The resulting galaxy, dubbed NGC 2623, or Arp 243, is located in the constellation Cancer, and it is extremely active in infrared wavelengths. As such, it has been included in the luminous infrared galaxy (LIRG) group, scientists explain. It has been extensively studied as the part of the Great Observatories All-sky LIRG Survey (GOALS), which combines data from a large number of ground- and space-based telescopes, including the Hubble. When dealing with cosmic objects such as active galactic nuclei and nuclear star formation, data from X-ray and infrared observatories are also included.

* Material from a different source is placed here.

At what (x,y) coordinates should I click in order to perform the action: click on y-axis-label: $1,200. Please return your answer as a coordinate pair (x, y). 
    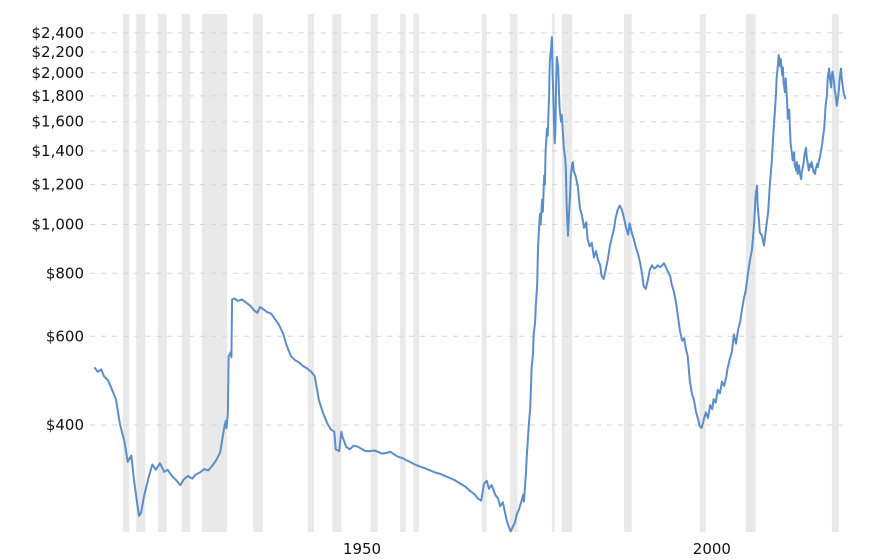
    Looking at the image, I should click on (58, 185).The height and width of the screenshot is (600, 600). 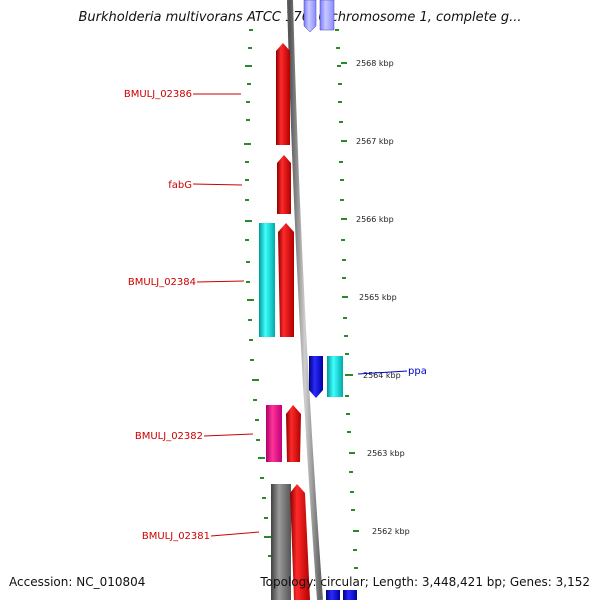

The reason why so many stellar nurseries appear in the two trailing arms is because, as the galaxies approach each other, massive amounts of gas are pulled from one to the other at incredibly high speeds. In the end, this will result in the two formations combining into one, but, until then, the process will carry on at its current rate. In the case of NGC 2623, the merger is already in one of its final stages, as the two galactic cores have already fused together. The only areas that have yet to come together are the arms, but they may very well continue to remain separate, forming a two-armed spiral galaxy.

The galaxy was also proven to have an active galactic nucleus. Such a phenomenon implies that the collision has sprung one of the supermassive black holes at the center of the two structures into action. As it begins to spin and engulf matter, the black hole forms an accretion disk around its event horizon. The motion causes the disk to be heated up, and emit radiation over a wide electromagnetic spectrum. These signals can be picked up by radio, X-ray and gamma-ray telescopes, if they are sensitive enough, the astronomers conclude.